Extracted data entries:
———

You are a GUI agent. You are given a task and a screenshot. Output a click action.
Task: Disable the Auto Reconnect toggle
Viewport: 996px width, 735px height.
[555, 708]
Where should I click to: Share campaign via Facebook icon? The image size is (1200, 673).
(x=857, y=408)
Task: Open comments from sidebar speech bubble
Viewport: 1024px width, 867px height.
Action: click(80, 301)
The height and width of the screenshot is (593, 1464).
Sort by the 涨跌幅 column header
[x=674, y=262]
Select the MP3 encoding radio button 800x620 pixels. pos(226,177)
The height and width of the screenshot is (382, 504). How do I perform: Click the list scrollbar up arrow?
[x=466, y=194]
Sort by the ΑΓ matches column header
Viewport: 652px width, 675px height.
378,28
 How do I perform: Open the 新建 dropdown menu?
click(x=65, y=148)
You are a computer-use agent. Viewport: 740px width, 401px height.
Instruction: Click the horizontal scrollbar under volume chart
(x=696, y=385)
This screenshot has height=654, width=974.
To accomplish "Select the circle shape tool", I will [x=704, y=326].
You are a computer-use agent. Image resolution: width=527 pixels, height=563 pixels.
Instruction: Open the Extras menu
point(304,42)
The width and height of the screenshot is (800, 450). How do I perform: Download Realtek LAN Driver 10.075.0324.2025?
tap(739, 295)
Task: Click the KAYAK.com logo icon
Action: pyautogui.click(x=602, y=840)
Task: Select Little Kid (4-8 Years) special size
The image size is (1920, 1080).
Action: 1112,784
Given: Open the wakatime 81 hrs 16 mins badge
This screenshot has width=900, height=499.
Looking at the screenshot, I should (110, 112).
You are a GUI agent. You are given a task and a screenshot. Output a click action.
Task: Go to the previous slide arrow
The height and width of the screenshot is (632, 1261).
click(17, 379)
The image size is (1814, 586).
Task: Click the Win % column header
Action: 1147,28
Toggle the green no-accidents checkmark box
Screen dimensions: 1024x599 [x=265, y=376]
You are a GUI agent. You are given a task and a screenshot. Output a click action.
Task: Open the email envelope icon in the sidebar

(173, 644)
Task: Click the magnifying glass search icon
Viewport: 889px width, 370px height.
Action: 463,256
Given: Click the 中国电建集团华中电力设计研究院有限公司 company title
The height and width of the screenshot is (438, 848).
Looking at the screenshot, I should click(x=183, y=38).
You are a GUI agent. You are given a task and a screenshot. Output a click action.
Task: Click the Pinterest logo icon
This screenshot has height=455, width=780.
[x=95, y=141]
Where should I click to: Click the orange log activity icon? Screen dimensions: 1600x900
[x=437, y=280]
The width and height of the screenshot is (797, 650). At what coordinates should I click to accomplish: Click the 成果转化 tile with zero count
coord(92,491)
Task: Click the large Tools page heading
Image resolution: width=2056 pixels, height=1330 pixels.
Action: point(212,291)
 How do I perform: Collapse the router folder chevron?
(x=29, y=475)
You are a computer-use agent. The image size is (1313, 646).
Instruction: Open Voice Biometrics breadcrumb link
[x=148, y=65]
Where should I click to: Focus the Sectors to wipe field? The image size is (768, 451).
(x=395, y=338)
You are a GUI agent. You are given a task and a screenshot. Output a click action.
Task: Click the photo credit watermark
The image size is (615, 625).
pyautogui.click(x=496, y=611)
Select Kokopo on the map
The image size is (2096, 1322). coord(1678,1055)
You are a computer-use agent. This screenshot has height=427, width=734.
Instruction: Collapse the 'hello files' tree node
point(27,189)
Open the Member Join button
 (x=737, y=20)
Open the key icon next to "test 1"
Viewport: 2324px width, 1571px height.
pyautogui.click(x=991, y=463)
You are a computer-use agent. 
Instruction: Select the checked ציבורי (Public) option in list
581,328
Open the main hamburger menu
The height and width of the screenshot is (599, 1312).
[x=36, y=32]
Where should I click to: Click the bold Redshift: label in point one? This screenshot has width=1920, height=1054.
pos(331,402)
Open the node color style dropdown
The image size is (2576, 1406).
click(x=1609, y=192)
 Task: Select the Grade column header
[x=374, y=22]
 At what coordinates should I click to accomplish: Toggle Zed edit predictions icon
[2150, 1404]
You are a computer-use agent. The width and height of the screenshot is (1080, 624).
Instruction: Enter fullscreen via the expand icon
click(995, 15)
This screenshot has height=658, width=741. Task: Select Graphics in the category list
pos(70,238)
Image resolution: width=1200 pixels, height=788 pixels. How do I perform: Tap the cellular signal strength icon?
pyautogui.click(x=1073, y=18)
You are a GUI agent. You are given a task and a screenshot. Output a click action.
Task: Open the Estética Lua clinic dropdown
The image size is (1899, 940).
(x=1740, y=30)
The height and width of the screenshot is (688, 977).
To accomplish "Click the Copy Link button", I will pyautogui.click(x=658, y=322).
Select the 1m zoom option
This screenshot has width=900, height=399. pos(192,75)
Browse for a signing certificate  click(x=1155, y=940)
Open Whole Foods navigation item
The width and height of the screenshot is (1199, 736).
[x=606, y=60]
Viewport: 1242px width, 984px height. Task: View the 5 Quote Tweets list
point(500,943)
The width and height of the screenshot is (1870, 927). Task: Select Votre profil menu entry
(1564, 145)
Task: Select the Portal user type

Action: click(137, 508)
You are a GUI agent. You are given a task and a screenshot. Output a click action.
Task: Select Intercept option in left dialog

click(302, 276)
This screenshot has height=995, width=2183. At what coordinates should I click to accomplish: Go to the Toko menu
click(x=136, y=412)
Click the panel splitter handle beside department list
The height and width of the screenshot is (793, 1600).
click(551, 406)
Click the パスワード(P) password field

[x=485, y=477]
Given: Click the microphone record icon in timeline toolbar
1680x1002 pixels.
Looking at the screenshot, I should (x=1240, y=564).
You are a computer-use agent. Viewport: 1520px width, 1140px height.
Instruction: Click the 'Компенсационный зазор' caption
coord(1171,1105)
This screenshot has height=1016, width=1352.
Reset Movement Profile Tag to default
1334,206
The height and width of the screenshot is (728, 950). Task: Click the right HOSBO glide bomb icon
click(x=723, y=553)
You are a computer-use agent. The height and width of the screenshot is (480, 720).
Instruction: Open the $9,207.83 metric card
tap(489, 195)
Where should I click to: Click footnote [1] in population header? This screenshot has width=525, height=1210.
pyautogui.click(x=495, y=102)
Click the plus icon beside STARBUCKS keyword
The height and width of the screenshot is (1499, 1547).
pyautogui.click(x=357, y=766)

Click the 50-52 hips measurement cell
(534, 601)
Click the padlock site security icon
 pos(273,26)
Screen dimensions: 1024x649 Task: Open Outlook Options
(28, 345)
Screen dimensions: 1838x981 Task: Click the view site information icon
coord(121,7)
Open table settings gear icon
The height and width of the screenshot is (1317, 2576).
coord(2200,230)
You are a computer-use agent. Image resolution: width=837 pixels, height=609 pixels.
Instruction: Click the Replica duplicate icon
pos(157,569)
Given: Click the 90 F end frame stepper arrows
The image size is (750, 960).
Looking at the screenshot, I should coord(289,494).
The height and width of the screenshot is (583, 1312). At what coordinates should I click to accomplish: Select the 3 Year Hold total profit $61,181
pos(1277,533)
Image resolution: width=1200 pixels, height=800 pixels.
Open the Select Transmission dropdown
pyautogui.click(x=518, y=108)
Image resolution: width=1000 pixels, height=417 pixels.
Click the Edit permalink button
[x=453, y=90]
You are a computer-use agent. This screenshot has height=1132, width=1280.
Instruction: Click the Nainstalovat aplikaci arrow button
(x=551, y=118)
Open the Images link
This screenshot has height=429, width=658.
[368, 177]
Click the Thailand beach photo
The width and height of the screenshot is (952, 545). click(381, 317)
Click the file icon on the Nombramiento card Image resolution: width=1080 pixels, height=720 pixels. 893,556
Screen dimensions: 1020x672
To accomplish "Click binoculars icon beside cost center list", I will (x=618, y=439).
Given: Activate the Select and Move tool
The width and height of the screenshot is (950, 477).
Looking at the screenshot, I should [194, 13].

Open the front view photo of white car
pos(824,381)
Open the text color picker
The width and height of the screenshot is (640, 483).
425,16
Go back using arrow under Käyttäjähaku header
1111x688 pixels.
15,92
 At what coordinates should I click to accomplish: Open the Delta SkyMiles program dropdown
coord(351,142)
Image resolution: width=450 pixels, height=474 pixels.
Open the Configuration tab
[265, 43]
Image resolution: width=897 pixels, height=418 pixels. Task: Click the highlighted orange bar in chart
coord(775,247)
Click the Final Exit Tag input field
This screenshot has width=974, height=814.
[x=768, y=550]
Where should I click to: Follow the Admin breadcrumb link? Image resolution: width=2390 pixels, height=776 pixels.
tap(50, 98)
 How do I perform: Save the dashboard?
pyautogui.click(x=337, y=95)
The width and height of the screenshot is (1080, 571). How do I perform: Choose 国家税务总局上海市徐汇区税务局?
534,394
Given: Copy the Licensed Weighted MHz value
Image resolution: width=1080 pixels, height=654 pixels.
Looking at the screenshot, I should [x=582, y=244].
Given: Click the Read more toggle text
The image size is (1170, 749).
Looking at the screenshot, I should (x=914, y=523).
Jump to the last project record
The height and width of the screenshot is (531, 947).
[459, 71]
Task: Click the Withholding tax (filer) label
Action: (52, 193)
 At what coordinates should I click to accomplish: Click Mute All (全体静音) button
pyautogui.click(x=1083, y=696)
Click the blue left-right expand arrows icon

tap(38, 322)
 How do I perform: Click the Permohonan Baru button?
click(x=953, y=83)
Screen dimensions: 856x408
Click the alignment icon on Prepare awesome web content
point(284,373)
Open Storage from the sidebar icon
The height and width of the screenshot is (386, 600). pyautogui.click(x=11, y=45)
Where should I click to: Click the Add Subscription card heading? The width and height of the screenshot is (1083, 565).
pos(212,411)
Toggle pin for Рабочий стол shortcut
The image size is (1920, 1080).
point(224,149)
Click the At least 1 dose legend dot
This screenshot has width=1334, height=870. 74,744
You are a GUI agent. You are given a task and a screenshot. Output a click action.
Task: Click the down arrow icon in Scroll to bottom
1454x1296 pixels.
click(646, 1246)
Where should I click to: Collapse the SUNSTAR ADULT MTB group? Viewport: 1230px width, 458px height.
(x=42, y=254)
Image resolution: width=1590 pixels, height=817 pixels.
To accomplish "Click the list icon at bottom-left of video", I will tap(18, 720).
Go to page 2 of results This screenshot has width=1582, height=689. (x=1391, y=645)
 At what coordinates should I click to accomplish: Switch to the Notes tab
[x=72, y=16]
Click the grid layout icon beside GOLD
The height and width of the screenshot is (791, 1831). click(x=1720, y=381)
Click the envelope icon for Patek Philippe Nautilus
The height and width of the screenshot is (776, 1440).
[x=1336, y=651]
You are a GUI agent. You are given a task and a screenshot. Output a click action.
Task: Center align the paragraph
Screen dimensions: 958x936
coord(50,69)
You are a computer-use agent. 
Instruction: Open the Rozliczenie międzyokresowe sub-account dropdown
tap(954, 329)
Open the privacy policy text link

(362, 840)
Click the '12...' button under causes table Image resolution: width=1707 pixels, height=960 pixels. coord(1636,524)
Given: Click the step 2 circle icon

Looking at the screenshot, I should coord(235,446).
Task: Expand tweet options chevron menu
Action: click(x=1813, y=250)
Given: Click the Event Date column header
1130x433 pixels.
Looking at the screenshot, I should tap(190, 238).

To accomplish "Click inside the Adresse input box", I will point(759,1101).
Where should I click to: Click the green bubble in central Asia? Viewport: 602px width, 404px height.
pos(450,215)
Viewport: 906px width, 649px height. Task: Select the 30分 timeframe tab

———

*What you have to do*.
Output, from the data above, the lines from the line with "At what coordinates should I click to accomplish: Switch" to the line with "Task: Center align the paragraph" exactly as they stand, both ends included and nothing else.

*Output*.
 At what coordinates should I click to accomplish: Switch to the Notes tab
[x=72, y=16]
Click the grid layout icon beside GOLD
The height and width of the screenshot is (791, 1831). click(x=1720, y=381)
Click the envelope icon for Patek Philippe Nautilus
The height and width of the screenshot is (776, 1440).
[x=1336, y=651]
You are a GUI agent. You are given a task and a screenshot. Output a click action.
Task: Center align the paragraph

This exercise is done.